11.4.2.3. Question 3: GaAs vs Si
Explanation
Silicon-28 has zero nuclear spin. This reduces the magnetic noise in the substrate, giving the spins long coherence times. Fabrication of large-scale silicon quantum chips can in principle be more accessible than other platforms because of the similarties with conventional manufacturing technol- ogy.
11.5. Question 4: Single-qubit gates with spin qubits
Explanation
We can think of the action of this pulse as a rotation in the Bloch sphere. The point at the north pole will be rotated 180 degrees (pi radians), due to the selected duration of the microwave pulse.
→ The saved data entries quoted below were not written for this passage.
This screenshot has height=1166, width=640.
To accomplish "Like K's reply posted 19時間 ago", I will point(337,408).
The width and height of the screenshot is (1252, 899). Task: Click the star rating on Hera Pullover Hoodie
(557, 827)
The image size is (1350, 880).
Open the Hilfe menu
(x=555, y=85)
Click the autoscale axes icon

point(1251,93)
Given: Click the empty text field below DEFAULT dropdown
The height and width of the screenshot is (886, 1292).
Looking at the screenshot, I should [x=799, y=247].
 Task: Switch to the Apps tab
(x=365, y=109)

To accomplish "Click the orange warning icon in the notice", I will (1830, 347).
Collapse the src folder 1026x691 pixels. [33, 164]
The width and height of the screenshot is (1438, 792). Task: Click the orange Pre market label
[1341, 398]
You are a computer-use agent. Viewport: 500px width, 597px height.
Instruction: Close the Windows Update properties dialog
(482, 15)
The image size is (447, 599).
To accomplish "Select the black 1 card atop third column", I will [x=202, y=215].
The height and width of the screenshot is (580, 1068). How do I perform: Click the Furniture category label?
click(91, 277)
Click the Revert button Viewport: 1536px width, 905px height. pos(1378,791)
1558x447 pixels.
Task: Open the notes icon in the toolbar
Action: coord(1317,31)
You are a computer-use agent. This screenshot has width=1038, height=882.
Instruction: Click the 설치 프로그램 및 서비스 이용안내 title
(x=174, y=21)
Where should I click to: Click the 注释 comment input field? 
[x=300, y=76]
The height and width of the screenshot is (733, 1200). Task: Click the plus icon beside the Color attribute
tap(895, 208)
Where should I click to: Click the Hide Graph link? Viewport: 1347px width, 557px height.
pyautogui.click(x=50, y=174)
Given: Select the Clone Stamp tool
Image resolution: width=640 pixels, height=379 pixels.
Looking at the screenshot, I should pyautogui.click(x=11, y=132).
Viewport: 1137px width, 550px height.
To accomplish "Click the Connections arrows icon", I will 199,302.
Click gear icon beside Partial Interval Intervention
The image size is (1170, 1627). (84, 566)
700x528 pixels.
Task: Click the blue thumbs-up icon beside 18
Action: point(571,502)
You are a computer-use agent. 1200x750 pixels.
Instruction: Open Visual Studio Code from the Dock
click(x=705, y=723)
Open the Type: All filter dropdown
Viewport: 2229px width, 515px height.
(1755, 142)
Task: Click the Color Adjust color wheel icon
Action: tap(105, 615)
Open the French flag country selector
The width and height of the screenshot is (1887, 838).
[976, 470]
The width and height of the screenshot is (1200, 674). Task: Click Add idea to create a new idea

Also note that the global phase in front of the calculated state is irrelevant, since it cannot affect the results of any measurement.
11.5.1. Question 5: Qubit-qubit interaction
Explanation
By applying a voltage on the gate controlling the tunnel coupling between the two dots, or by shifting the energy levels of the dots we can bring the electrons close together and make them interact.
11.5.2. 2.6 Question 6: Strengths of spin qubits
Explanation
Low temperatures are a necessity for spin quantum dots, to allow trapping of single electrons, and to prevent thermal noise from randomly changing the spin state. In the absence of nuclear spins (as is the case when using a silicon-28 substrate), millisecond coherence times can be reached, which is far longer than the nanosecond or microsecond coherence times seen in gallium arsenide quantum dots. Operations can take up to a few microseconds, so they can be carried out quite coherently. Also, techniques from semiconductor manufacturing allow a typical dot size of 100 nanometres, permitting a high density of quantum dots on a chip.